The more I think about, the more this reading makes sense. To me, anyway. Then again, I’ve always been a little wrong in the head.

I wouldn’t read mental ilness into “Punch-drunk Love” (a movie I profoundly like, by the way, but a state of helucination - not of the chrachters, minf you, but of the world.
I think the fault of your reading is that you are trying to make sense into the world of PDL, while the world of punch drunk does not make sense, in it’s most obvious definition.
It is a world which is a bit idiosynchrtic, which can only be deciphered as you go along.
Yes, both characters are quirky, and if put to the test might even be diagnosed with some kind of mental deficency. But it dosen’t matter - what matters is that even in such a troubled world one can make a connection that will lead them on the right path.
(and the character of Matress Man, acted wonderfully by phillip symour hoffman, is also, in this context, “crazy”).

you know what? I might read mental ilness into PDL - It is the World which is mantally ill, and the chracters are just struggling to make sense to their existnce in it.
==============================
- _EXERCISE TASKS_:
1. From the comment about Punch-drunk Love, copy out the passage between "I think the" and "existnce in it.", inclusive.
2. Answer these about the comment about Punch-drunk Love:
(a) What does the writer say they have always been?
(b) According to the comment, how can the world of the film be deciphered?
(c) In the last line, what does the writer say is mentally ill?
==============================
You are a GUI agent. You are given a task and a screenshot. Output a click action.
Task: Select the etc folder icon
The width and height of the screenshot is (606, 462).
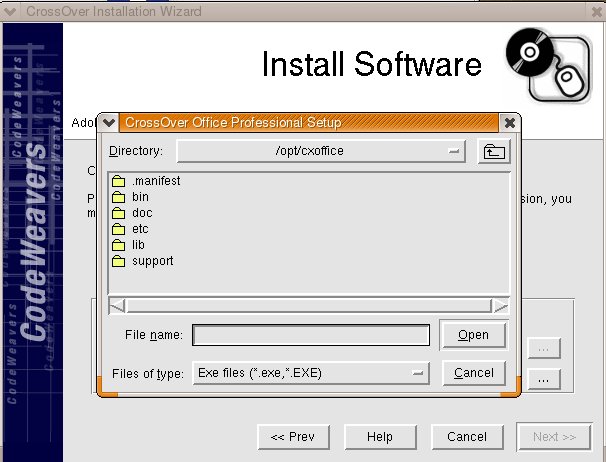pos(118,229)
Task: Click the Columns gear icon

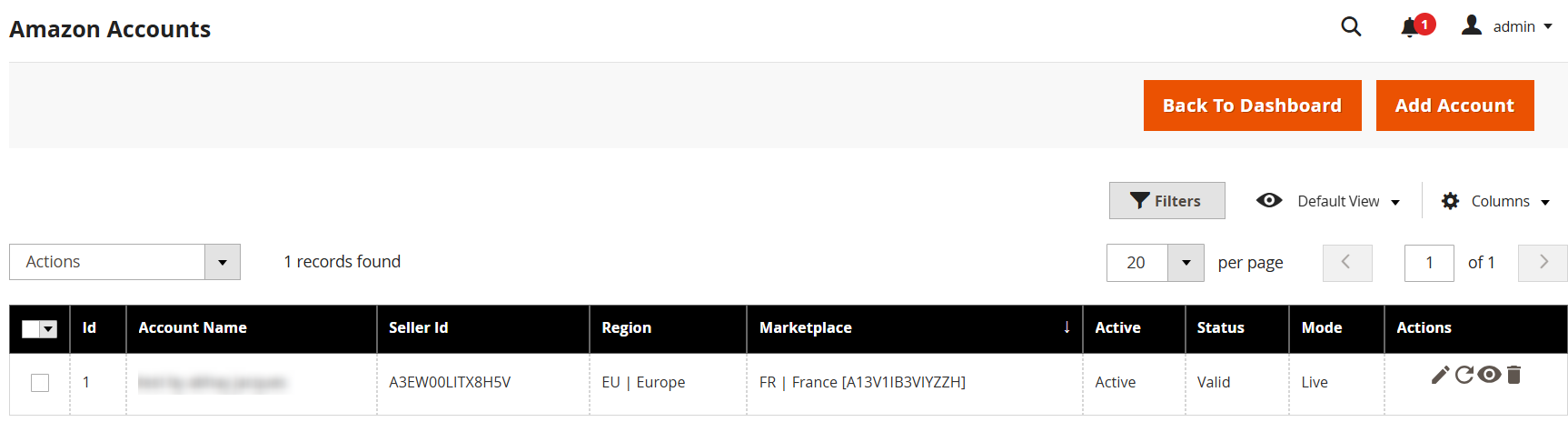Action: coord(1451,201)
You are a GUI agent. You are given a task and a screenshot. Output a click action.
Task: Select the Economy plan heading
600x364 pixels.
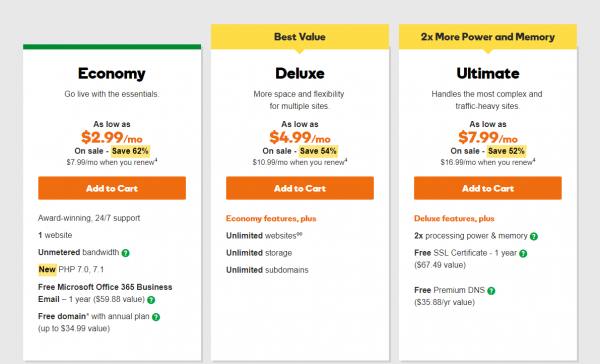112,73
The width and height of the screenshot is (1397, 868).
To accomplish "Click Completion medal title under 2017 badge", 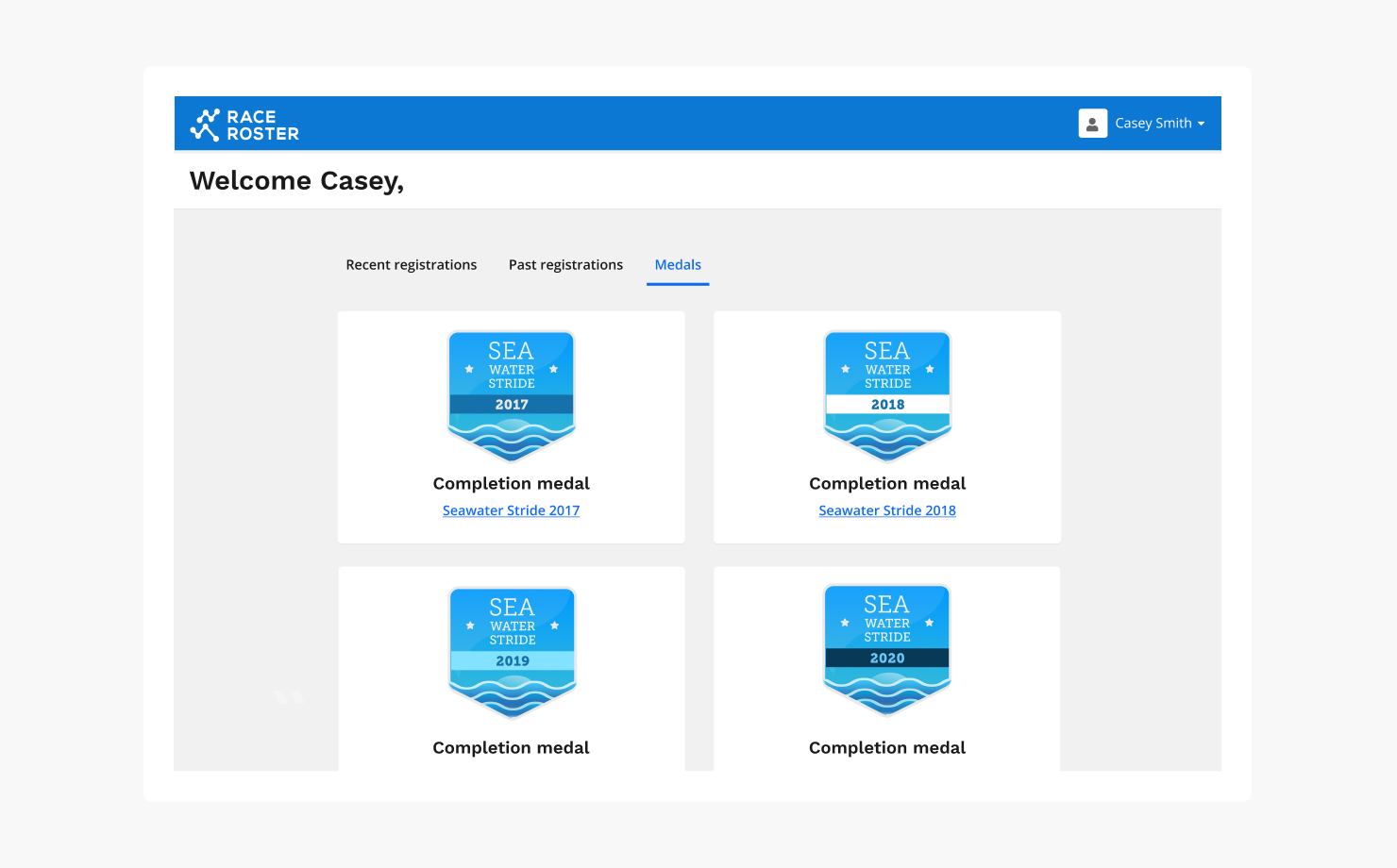I will coord(511,483).
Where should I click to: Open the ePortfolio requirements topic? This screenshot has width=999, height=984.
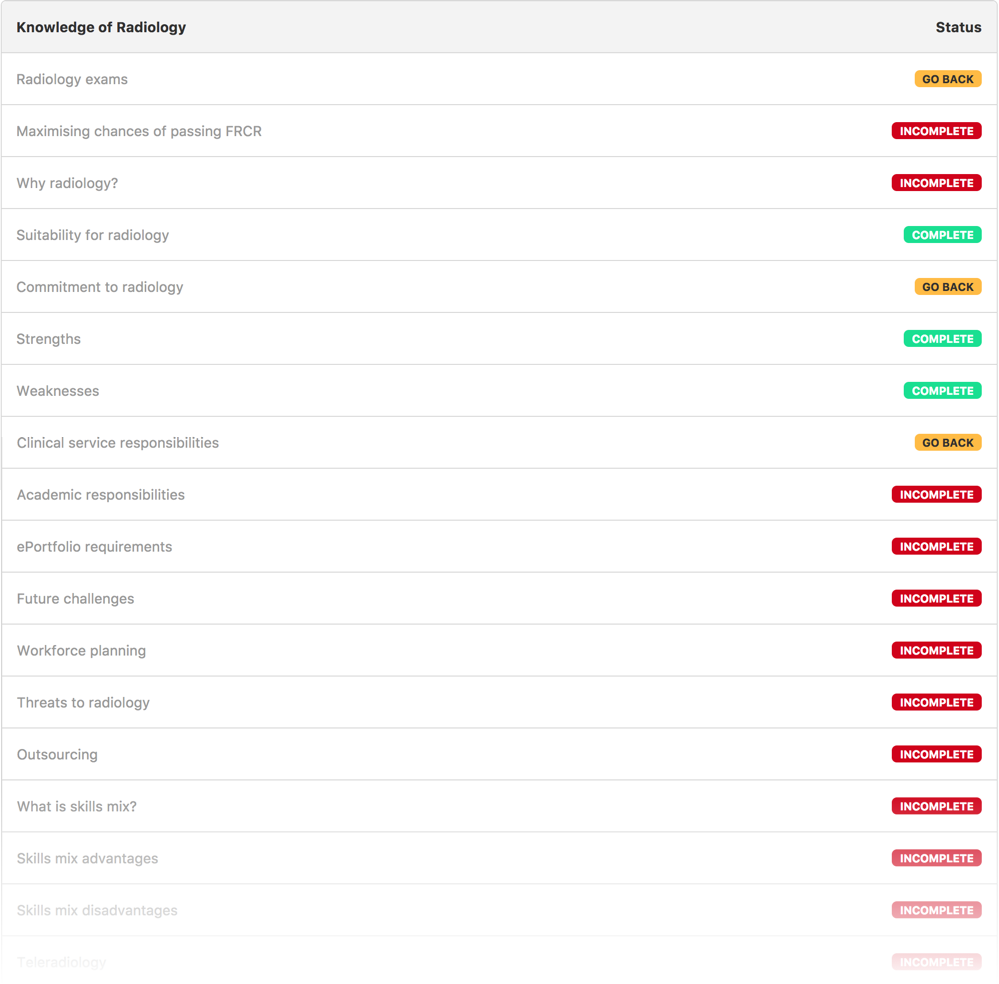(94, 547)
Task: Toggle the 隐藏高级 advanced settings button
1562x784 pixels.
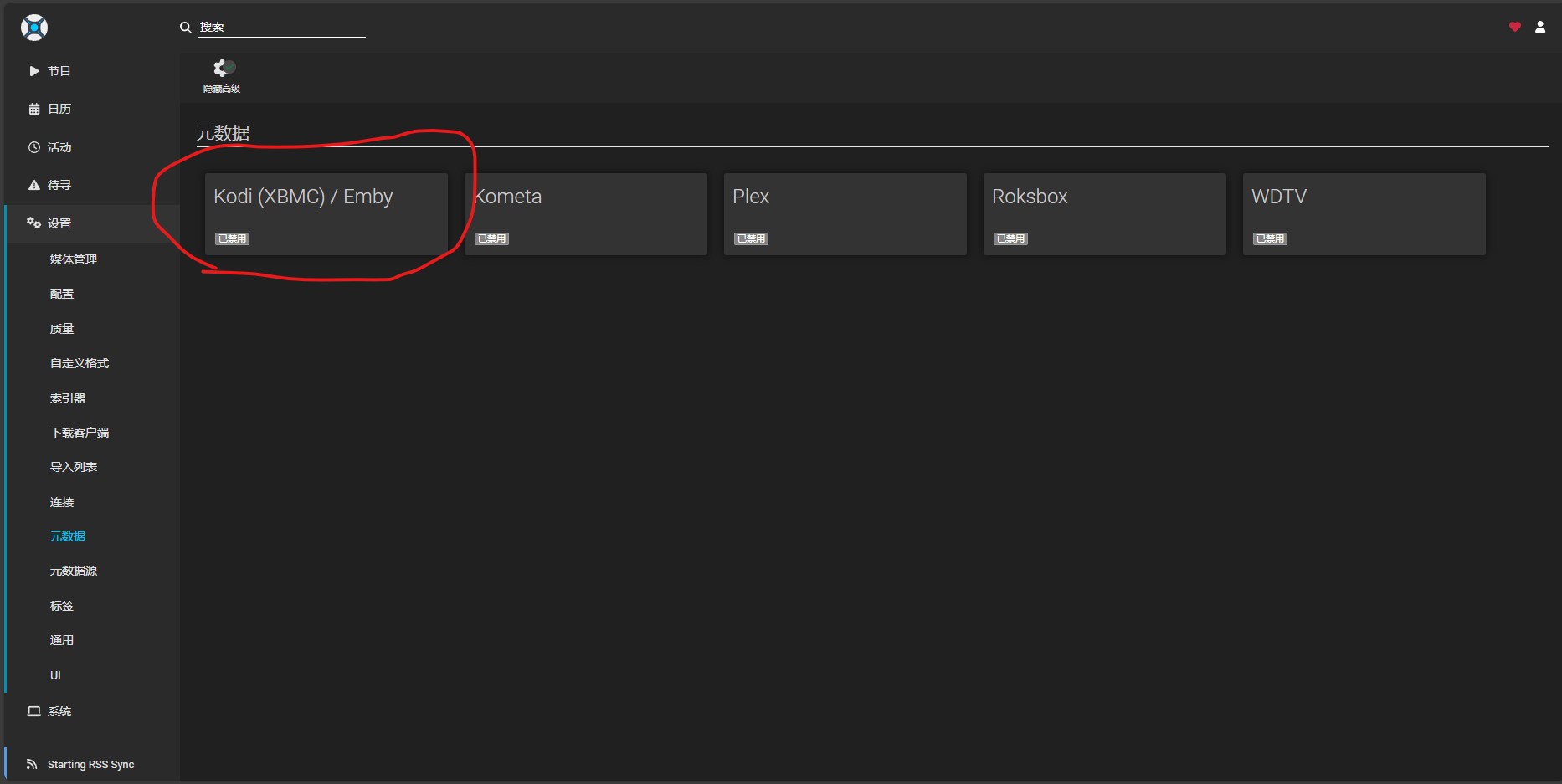Action: [x=222, y=75]
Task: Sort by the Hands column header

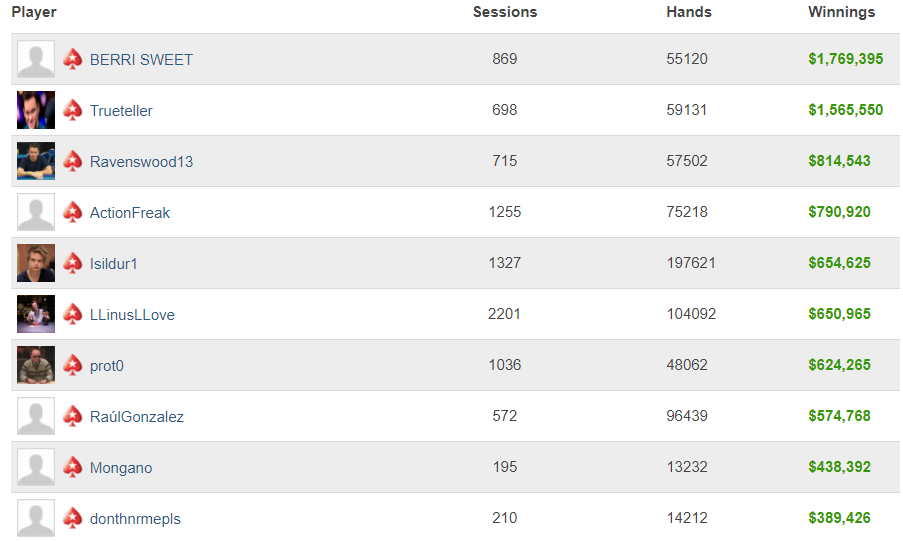Action: 689,12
==============================
- _ANSWERS FOR THIS EXERCISE_:
1.
I think the fault of your reading is that you are trying to make sense into the world of PDL, while the world of punch drunk does not make sense, in it’s most obvious definition.
It is a world which is a bit idiosynchrtic, which can only be deciphered as you go along.
Yes, both characters are quirky, and if put to the test might even be diagnosed with some kind of mental deficency. But it dosen’t matter - what matters is that even in such a troubled world one can make a connection that will lead them on the right path.
(and the character of Matress Man, acted wonderfully by phillip symour hoffman, is also, in this context, “crazy”).

you know what? I might read mental ilness into PDL - It is the World which is mantally ill, and the chracters are just struggling to make sense to their existnce in it.

2.
(a) A little wrong in the head.
(b) Only as you go along.
(c) The World.